> Information given:

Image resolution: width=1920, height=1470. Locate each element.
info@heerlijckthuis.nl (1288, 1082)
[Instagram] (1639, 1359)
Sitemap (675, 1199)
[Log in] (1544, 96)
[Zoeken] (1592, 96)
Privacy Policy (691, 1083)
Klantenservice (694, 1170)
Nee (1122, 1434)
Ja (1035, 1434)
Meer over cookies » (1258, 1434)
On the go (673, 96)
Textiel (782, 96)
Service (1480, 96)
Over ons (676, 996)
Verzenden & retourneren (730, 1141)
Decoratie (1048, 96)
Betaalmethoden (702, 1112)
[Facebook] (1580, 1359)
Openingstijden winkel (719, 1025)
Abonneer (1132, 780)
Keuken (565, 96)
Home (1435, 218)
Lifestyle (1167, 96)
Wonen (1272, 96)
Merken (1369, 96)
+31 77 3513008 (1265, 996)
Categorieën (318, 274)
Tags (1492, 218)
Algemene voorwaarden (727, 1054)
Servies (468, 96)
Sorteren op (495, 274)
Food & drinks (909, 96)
* * *
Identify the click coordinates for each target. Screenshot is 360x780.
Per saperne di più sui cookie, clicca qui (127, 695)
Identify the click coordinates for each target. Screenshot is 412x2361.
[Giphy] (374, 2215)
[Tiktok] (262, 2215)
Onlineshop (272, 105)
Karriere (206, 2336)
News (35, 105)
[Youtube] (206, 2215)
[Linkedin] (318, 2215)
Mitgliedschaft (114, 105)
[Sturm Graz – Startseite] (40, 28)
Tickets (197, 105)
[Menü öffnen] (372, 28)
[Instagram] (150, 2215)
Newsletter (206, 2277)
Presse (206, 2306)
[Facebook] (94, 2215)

> Prompt:
In the listing above, find the line with "Keuken (565, 96)" and the line with "Food & drinks (909, 96)", then print exactly those two lines and every line between them, and nothing more.

> Your response:
Keuken (565, 96)
Home (1435, 218)
Lifestyle (1167, 96)
Wonen (1272, 96)
Merken (1369, 96)
+31 77 3513008 (1265, 996)
Categorieën (318, 274)
Tags (1492, 218)
Algemene voorwaarden (727, 1054)
Servies (468, 96)
Sorteren op (495, 274)
Food & drinks (909, 96)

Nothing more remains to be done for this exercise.